Another important factor when considering a breed for the possibility of becoming a personal protection dog, is their health. Unfortunately, Chow Chows are prone to having many different health problems. These problems include things like hip dysplasia, hot spots, stomach cancer and ear infections. All of these will be enhanced if the dog comes from a backyard breeder or untrustworthy pet store. That is why when buying a Chow Chow you should ask for the health history of both parents. Although it is impossible to predict the lifespan of a dog, this breed usually lives from 10 to 15 years old.

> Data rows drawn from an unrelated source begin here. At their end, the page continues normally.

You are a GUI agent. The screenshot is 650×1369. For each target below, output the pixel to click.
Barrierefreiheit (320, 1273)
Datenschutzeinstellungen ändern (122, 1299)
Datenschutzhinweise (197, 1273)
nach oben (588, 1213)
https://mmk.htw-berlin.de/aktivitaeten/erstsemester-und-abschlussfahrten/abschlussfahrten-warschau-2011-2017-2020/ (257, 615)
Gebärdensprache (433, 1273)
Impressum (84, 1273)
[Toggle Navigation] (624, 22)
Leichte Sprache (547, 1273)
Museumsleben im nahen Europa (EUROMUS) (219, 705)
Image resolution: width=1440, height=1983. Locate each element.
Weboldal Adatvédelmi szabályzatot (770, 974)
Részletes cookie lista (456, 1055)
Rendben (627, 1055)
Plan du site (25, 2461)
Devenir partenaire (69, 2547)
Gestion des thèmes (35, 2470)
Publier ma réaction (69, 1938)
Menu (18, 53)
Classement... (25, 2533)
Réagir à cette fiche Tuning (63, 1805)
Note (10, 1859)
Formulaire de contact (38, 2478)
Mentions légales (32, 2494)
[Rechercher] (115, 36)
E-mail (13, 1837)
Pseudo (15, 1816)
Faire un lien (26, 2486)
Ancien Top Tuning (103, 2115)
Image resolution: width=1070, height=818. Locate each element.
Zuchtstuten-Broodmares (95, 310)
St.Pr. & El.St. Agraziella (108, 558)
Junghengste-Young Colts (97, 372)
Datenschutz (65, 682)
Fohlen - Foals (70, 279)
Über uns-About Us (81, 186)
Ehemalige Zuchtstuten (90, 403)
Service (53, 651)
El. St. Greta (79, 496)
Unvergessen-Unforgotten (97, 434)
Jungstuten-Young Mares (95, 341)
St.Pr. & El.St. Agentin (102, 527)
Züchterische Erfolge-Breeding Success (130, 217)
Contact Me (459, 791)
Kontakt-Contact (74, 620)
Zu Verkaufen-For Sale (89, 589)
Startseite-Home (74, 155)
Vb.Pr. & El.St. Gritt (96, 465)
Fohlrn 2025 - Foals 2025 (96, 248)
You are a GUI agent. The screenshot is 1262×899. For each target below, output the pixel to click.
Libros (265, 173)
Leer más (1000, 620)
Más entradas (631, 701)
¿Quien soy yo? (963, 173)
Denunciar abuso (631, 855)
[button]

Lastly, another important factor is the dogs temperament and nerve strength. Chow Chows are typically well mannered and are a great family dog. They need to be socialized and trained starting from when they are puppies. It is important for the dog owner to start a set of strict rules for this breed starting from the very beginning. Chow Chows are usually a dominant breed and it is crucial for you a owner to stay in the alpha position and not let your dog dominate you. But this breed in no way possesses the overall nerve strength needed to become a good guard dog. In today’s world the the only dogs that have strong enough nerves to do functional protection work is the German Shepherd, Dutch Shepherd, Belgian Malinois.